Era ali que a mentira continuaria.
— Sim — respondeu. — E resolvi.
Ela o encarou com atenção demais.
— Resolvi… como?
Ele desviou o olhar por um instante.
— Da forma que precisava.
Élise sentiu o estômago apertar.
— Cassian — disse com firmeza suave. — Se você cruzar certas linhas, isso respinga em todos nós. Inclusive nele.
Ela indicou August com um gesto mínimo.
Cassian respirou fundo.
— Eu já cruzei — confessou.
Ela se levantou devagar.
— Então não minta para mim.
O silêncio que se seguiu foi pesado.
— Eu ameacei coisas que não deveriam ser usadas como ameaça — disse ele, por fim. — Pessoas. Negócios. Vidas.
Ela fechou os olhos por um instante.
— Você fez isso por ele — disse.
— Por vocês — corrigiu.
Ela abriu os olhos.
— Cassian…
— Eu sei — interrompeu. — Eu sei que isso muda como você me vê.
Ela o encarou longamente.
— Muda — disse. — Mas não do jeito que você imagina.

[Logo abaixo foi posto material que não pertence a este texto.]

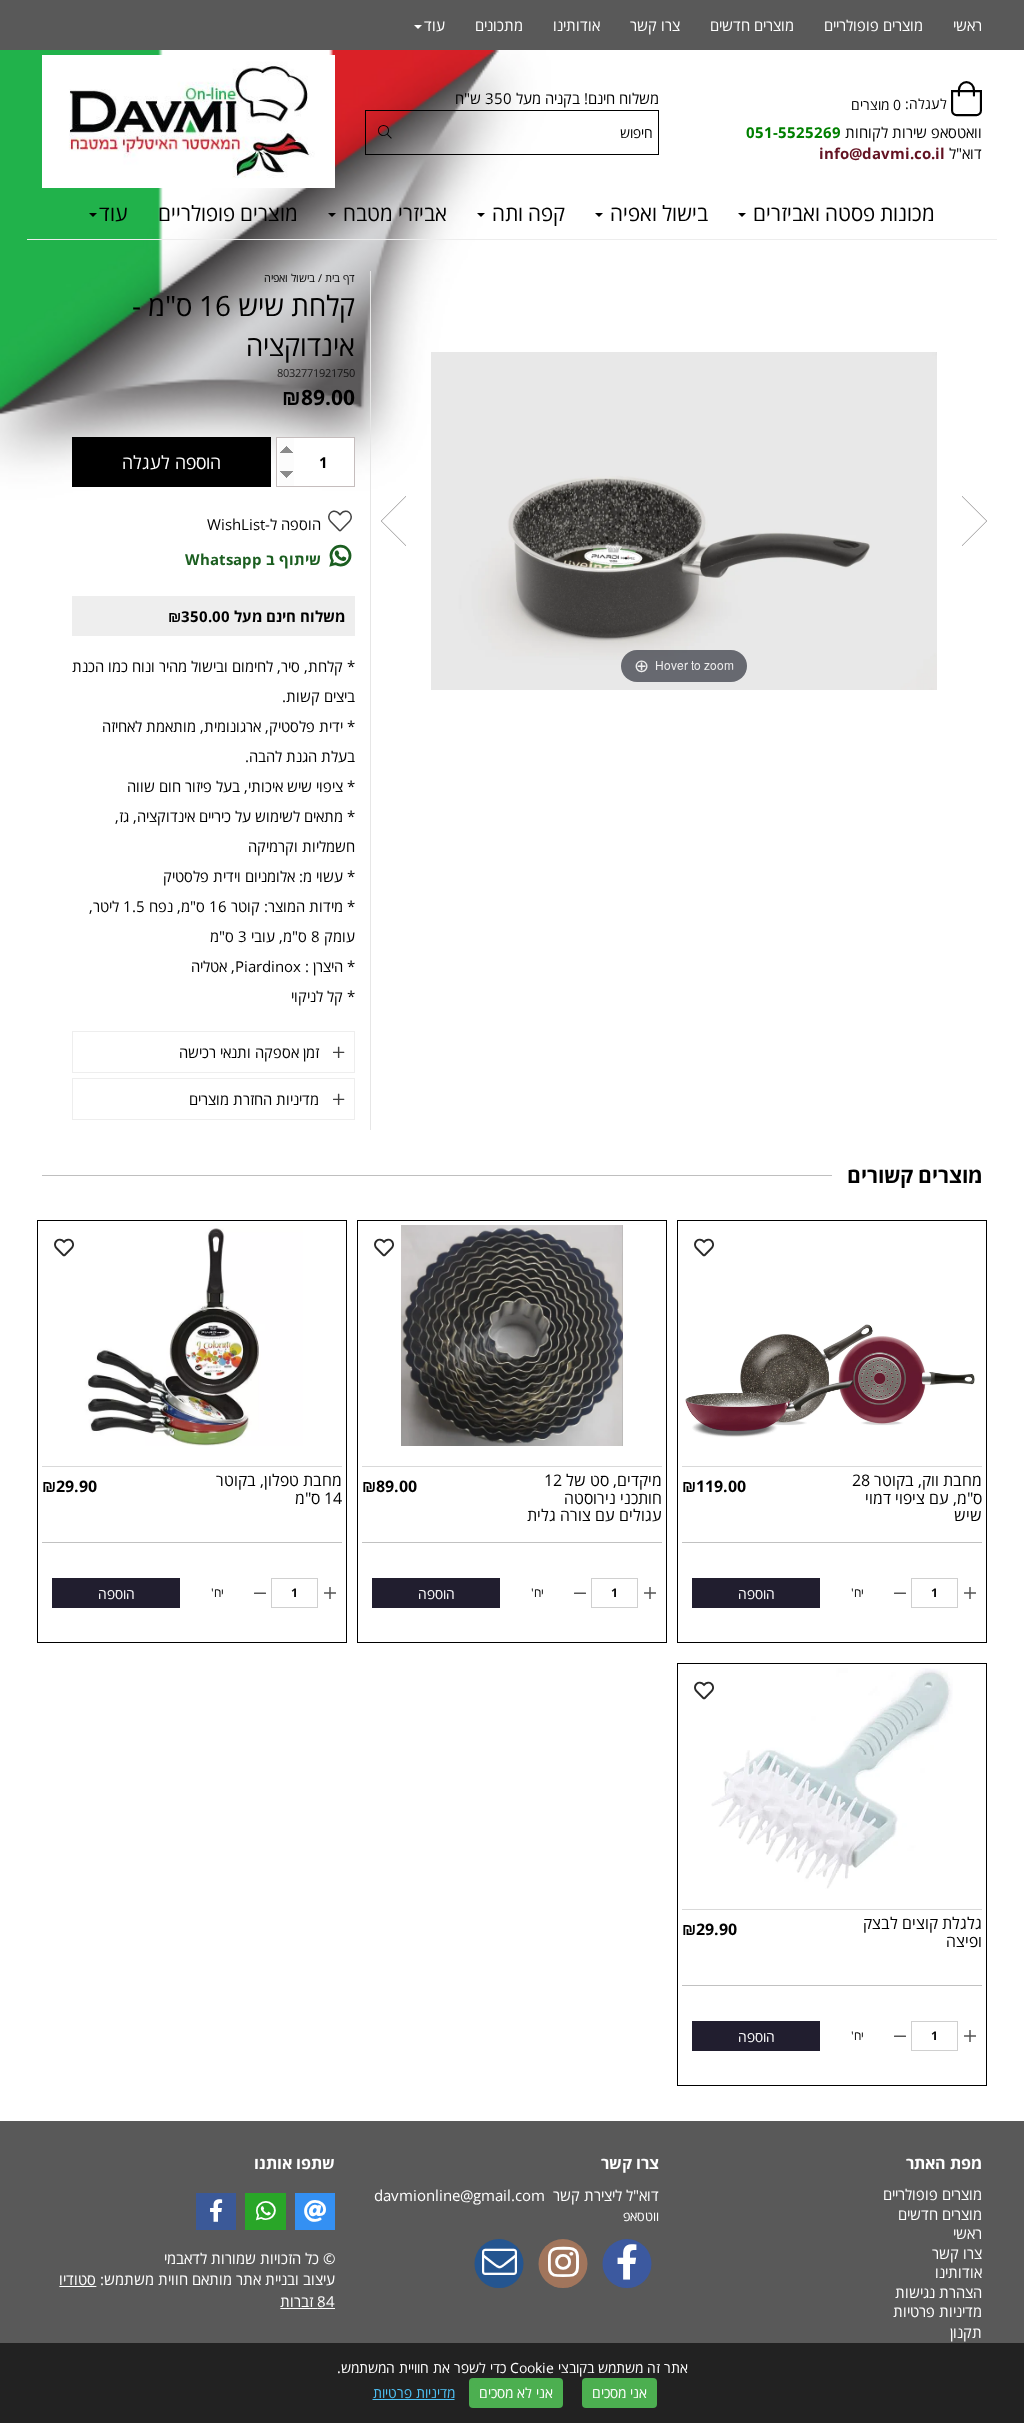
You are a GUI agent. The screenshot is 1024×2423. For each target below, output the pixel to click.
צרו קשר (655, 25)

Ele ergueu o olhar, surpreso.
— Eu não preciso de um homem perfeito — continuou. — Preciso de alguém que saiba quando parar.
Cassian sentiu o golpe.
— E você acha que eu sei?
Ela se aproximou mais um passo.
— Ainda não. Mas está aprendendo.
August se mexeu no sofá, murmurando algo baixo.
Élise se virou imediatamente, ajeitando a manta.
Cassian observou o gesto automático, protetor, íntimo demais para ser casual.
E foi ali, naquele instante simples, que ele entendeu algo perigoso:
Ele não estava apenas tentando proteger Élise e August.
Ele estava se tornando dependente da presença dela.
Do equilíbrio que ela trazia.
Da forma como August se organizava ao redor dela.
E isso… era fraqueza.
Ou talvez fosse exatamente o contrário.
Naquela noite, Élise demorou a dormir.
Deitada no quarto que agora parecia menos provisório, ela encarou o teto, sentindo o peso das escolhas que fizera sem perceber.
Ela viera para cuidar de uma criança.
Agora estava no meio de uma disputa de poder entre famílias antigas.
E, pior: começava a se importar demais com o homem no centro disso tudo.
Cassian de Elsemar não era seguro.
Não era simples.
Mas quando ela pensava em ir embora…
o rosto de August vinha primeiro.
E, logo depois, o dele.
E isso a aterrorizava.
Porque Élise sabia:
quando se começa a amar em um campo minado, não há saída limpa.